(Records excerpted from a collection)

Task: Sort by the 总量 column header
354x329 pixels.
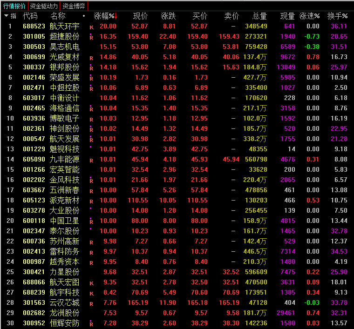Action: (259, 16)
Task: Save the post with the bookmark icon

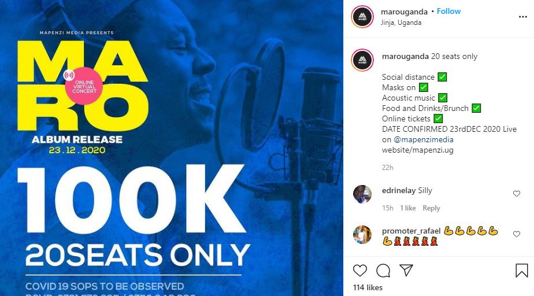Action: pyautogui.click(x=521, y=271)
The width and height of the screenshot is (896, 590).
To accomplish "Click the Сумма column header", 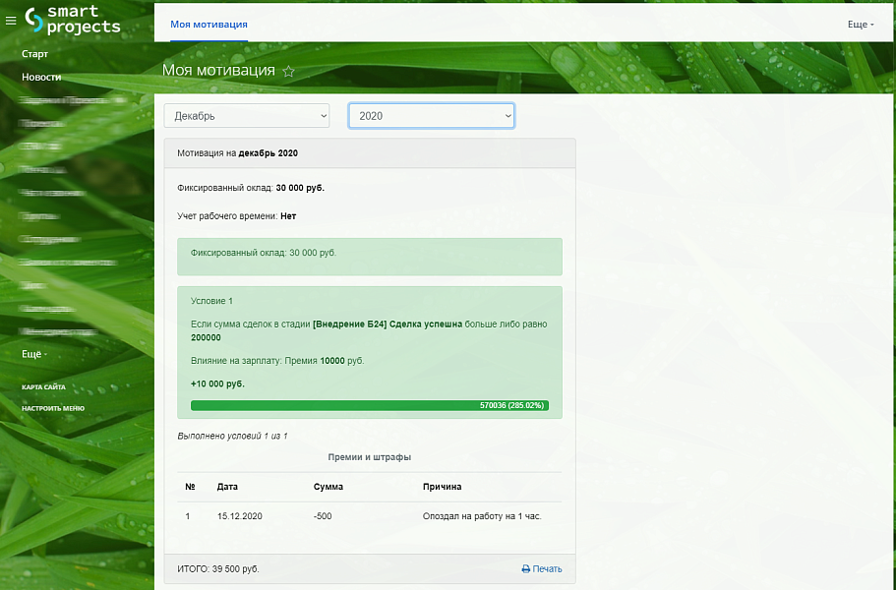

**Exercise directions:** Rewrite the records from the line containing "Task: Save the post with the bookmark icon" through the end of the records, replacing "screenshot" with "image" and changing nothing else. Leave the pictures out of your answer.

**Worked answer:**
Task: Save the post with the bookmark icon

Action: pyautogui.click(x=521, y=271)
The width and height of the image is (896, 590).
To accomplish "Click the Сумма column header", 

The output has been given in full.